**WHAT THE TASK REQUIRES:**
What lines in the records below contain the string "agent"? Copy every one.

**SOURCE INFORMATION:**
- - - - - - -

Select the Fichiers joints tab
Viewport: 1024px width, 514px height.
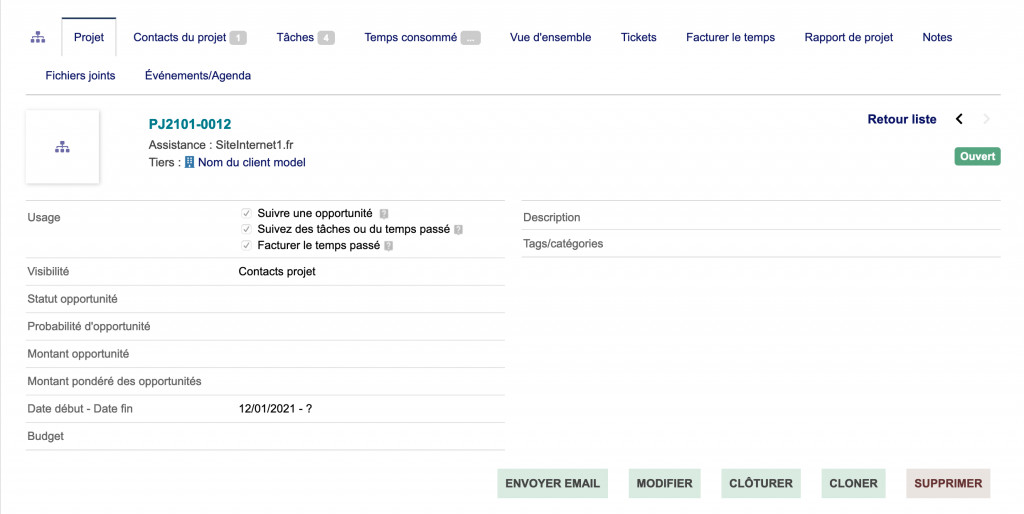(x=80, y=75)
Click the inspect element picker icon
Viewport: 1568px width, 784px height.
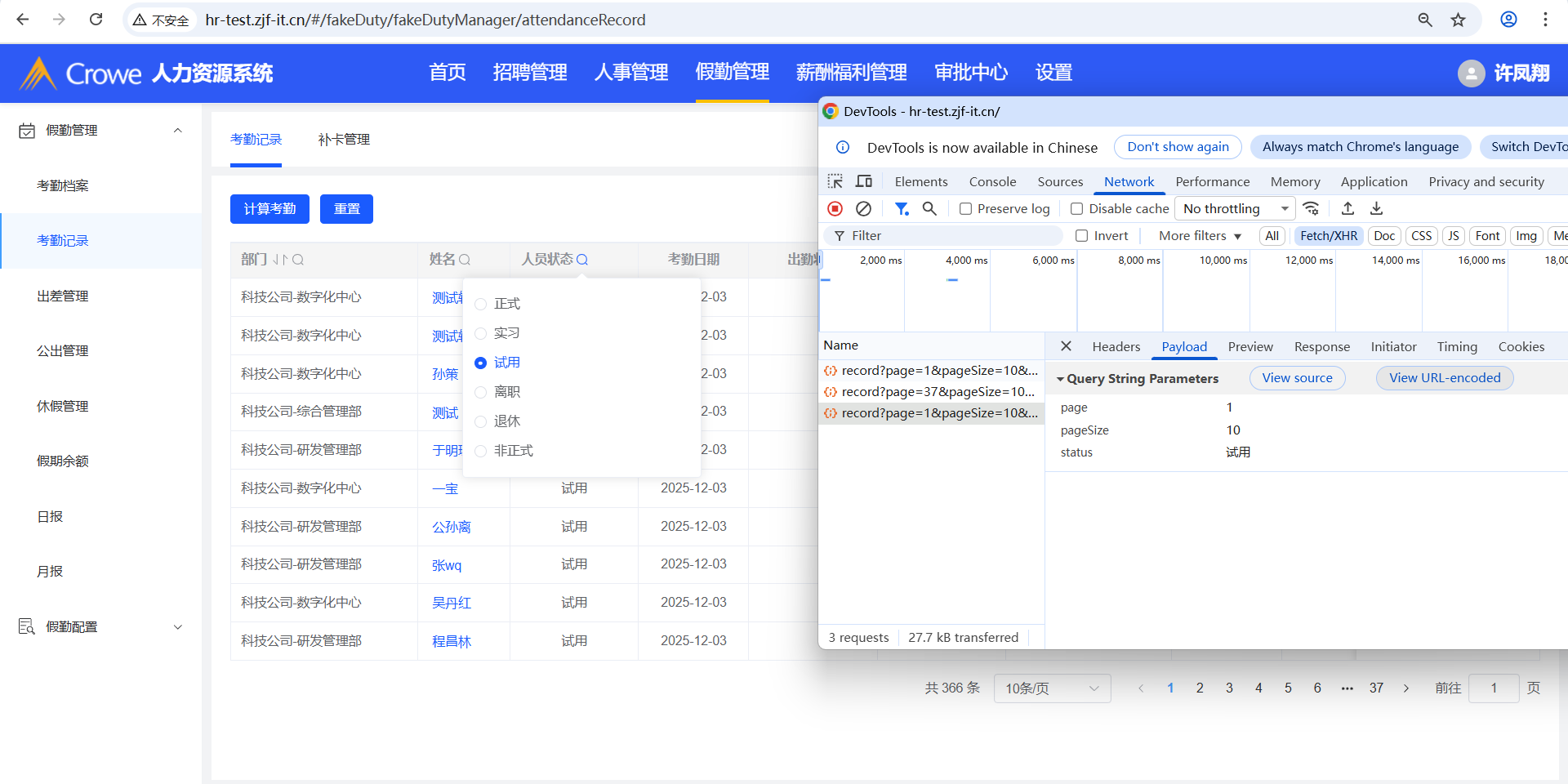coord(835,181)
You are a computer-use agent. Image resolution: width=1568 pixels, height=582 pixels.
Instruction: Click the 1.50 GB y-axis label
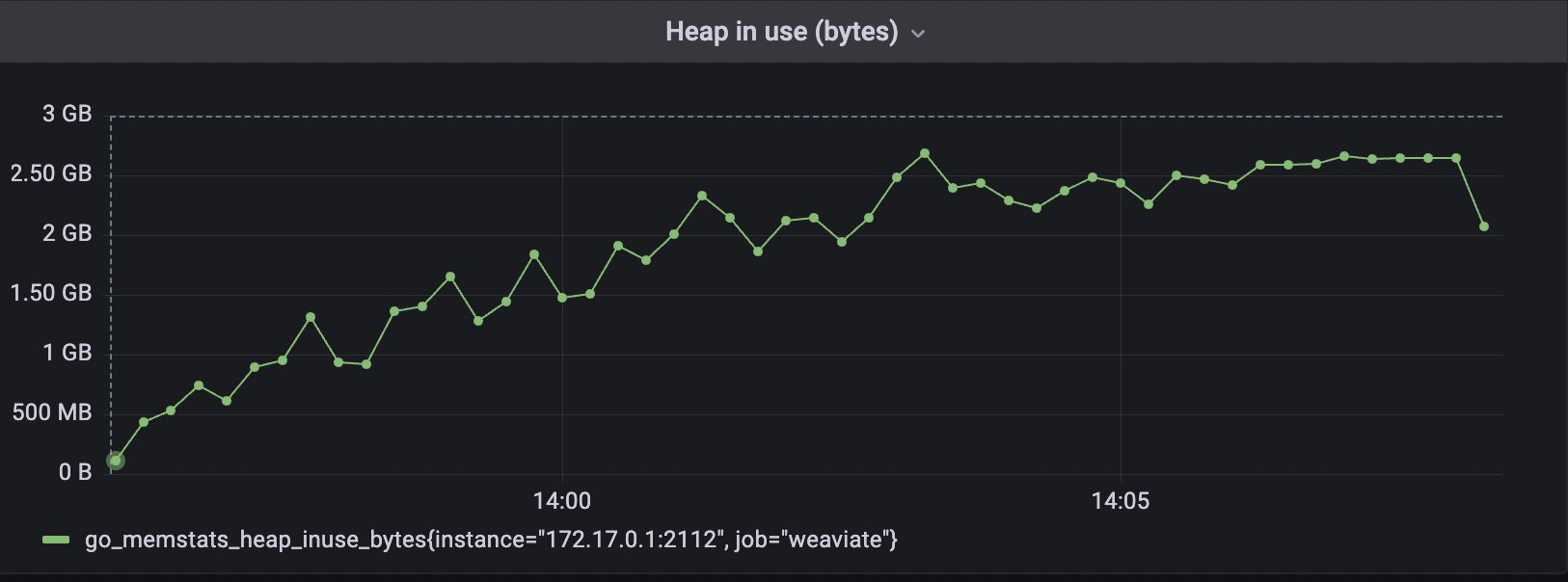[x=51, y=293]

- - - - - - -

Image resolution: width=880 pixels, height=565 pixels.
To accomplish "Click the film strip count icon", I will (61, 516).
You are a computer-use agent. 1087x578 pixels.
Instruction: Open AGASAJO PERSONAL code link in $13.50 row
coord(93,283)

- - - - - - -

**PROBLEM SOLUTION:**
You are a computer-use agent. Image resolution: width=1568 pixels, height=582 pixels.
You are a computer-use agent. 1087x578 pixels.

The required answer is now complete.